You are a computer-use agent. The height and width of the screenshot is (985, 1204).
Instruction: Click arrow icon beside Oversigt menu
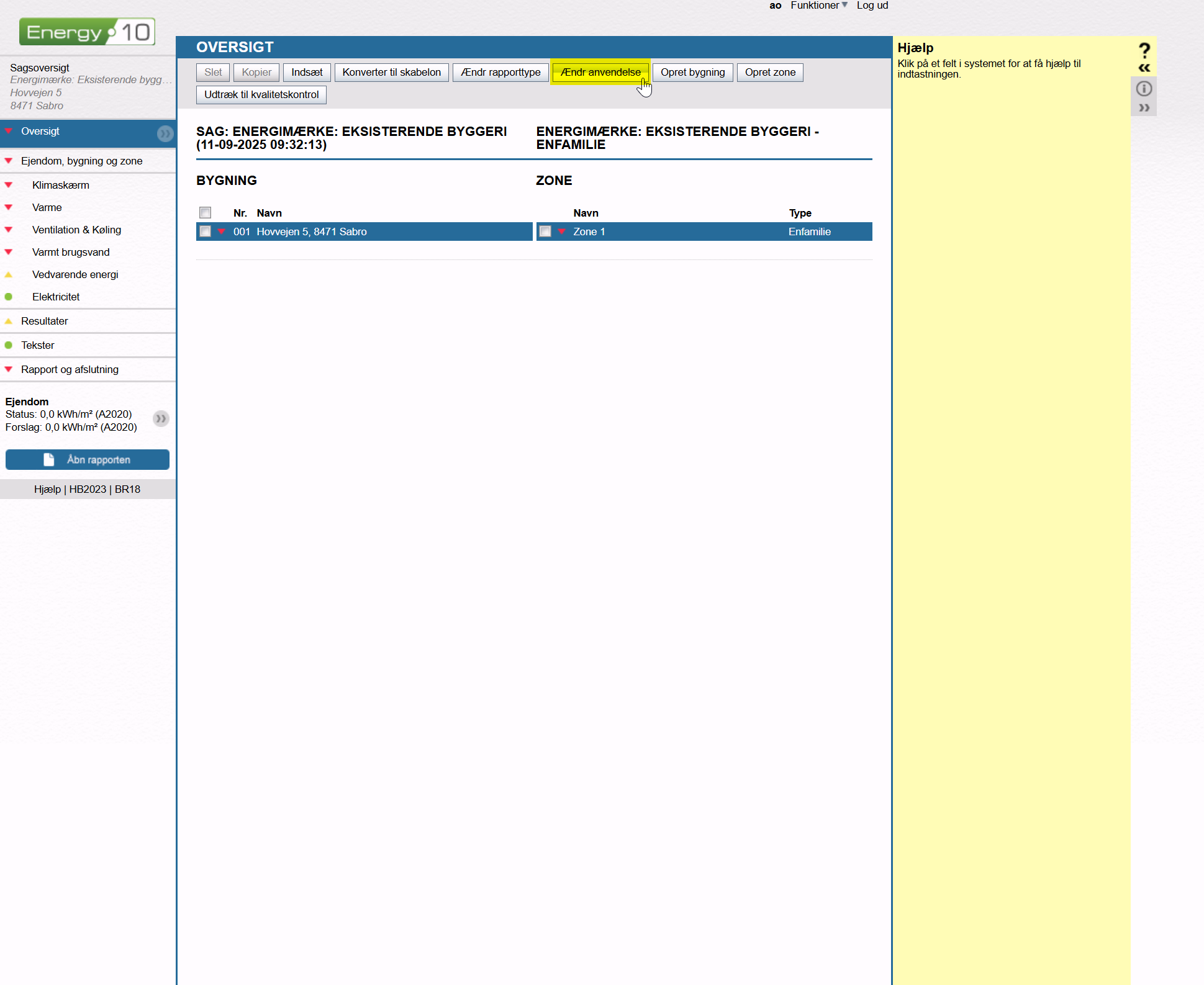(165, 133)
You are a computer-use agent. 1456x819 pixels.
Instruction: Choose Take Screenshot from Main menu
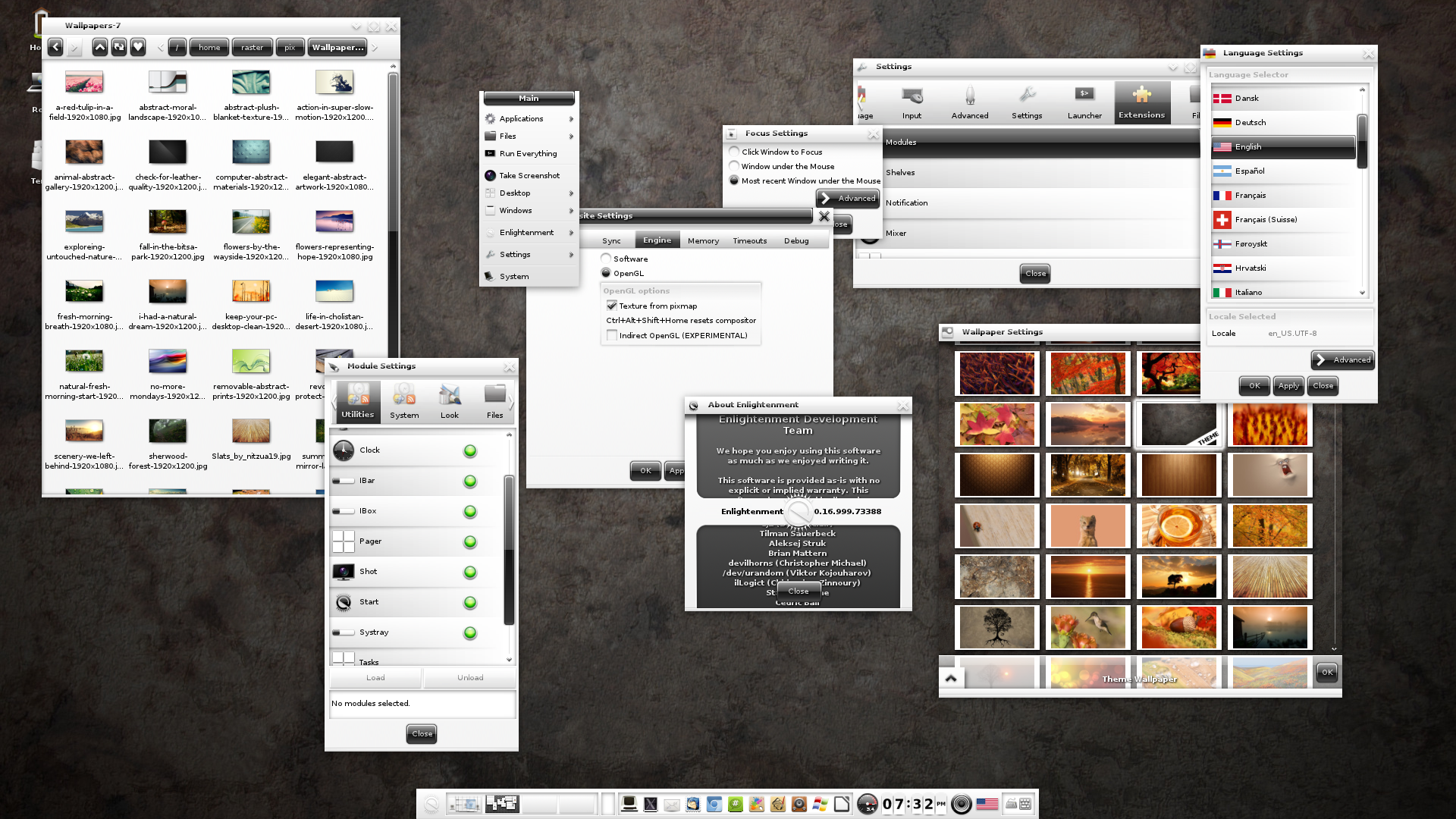pos(529,175)
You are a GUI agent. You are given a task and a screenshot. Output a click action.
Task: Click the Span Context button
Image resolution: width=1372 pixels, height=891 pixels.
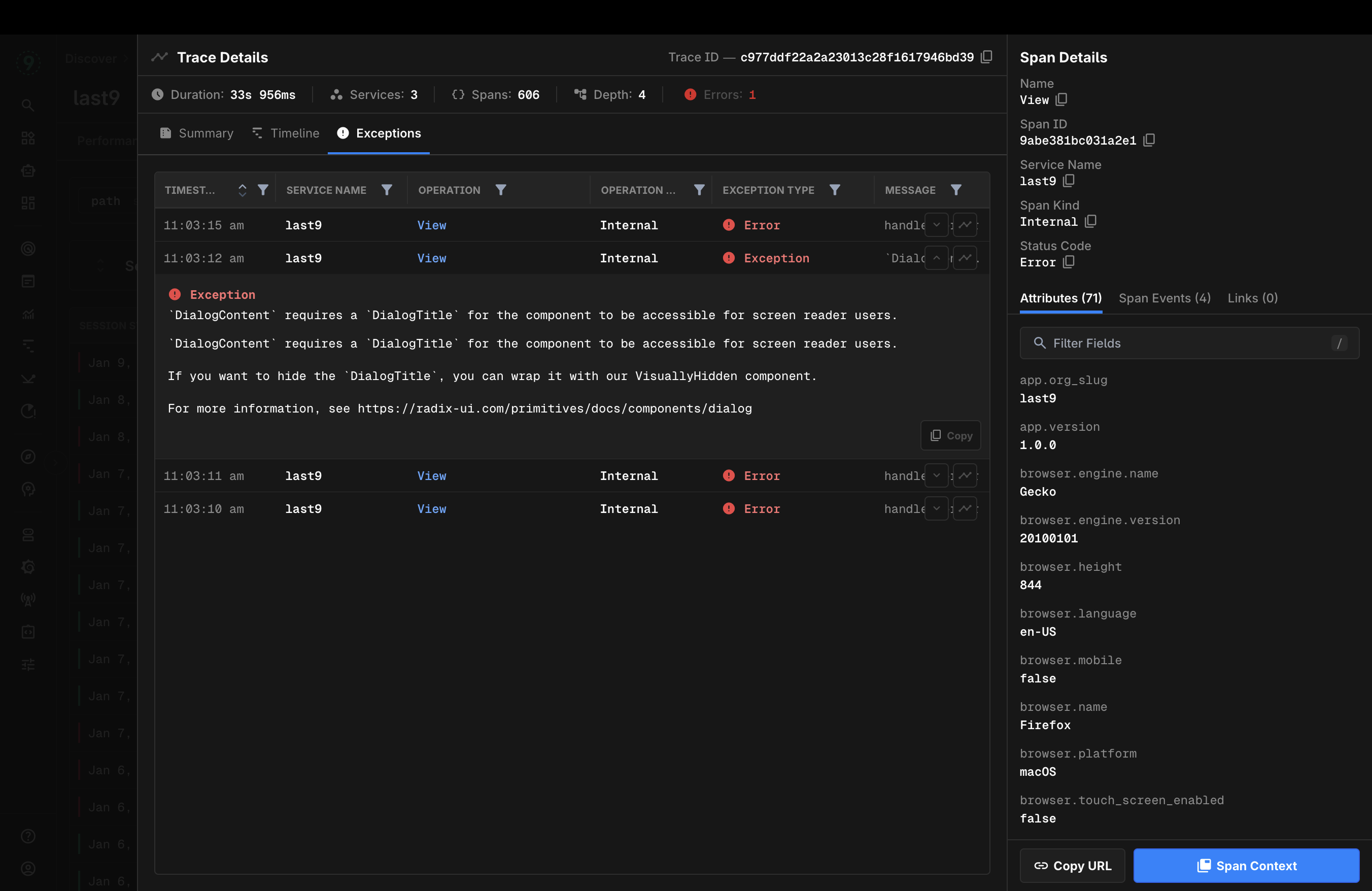tap(1246, 865)
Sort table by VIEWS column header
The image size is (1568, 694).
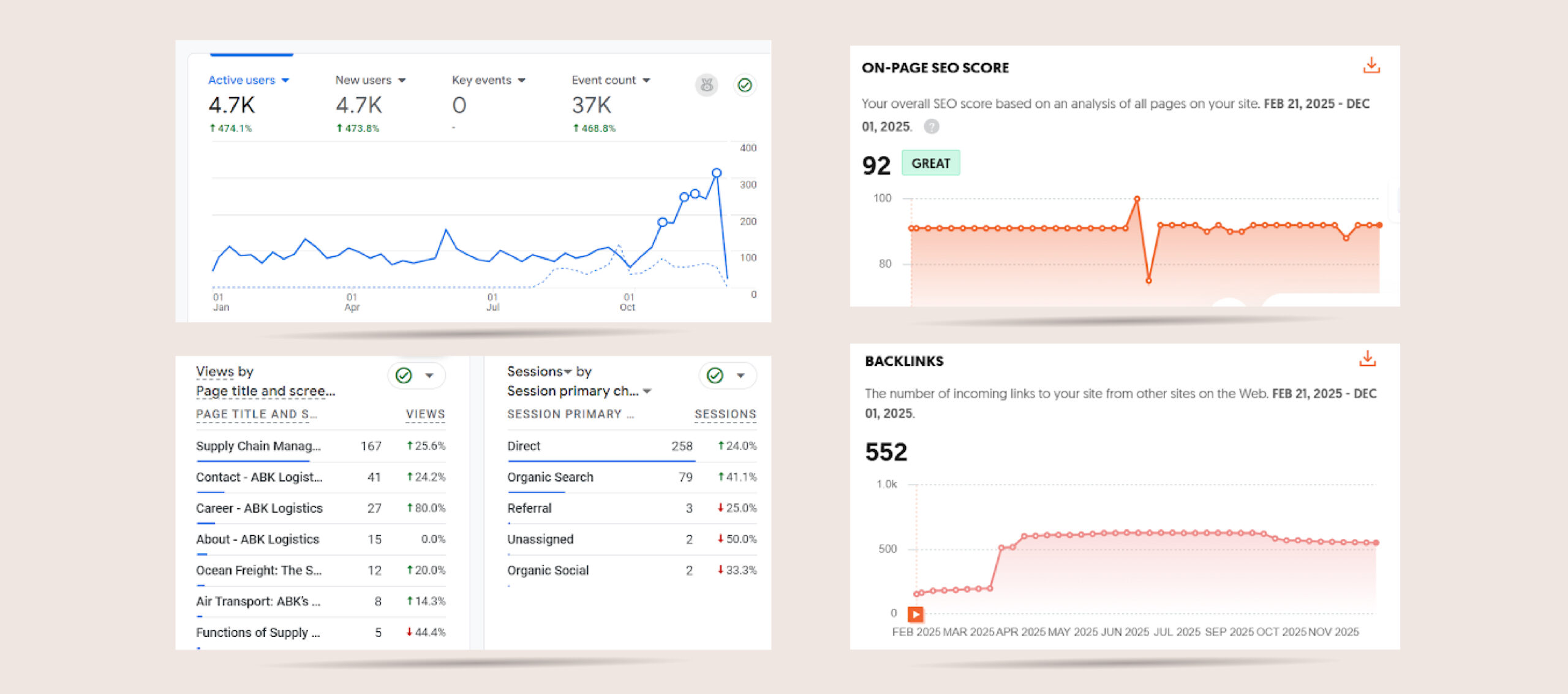click(425, 414)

■ ■ ■ ■

TRY IT: Filter the records, keeping only lines that contain "agent", and show those lines.

RESPONSE BELOW:
You are a computer-use agent. The height and width of the screenshot is (985, 1204).
You are a computer-use agent. 1456x819 pixels.
You are a GUI agent. You are given a task and a screenshot. Output a click action.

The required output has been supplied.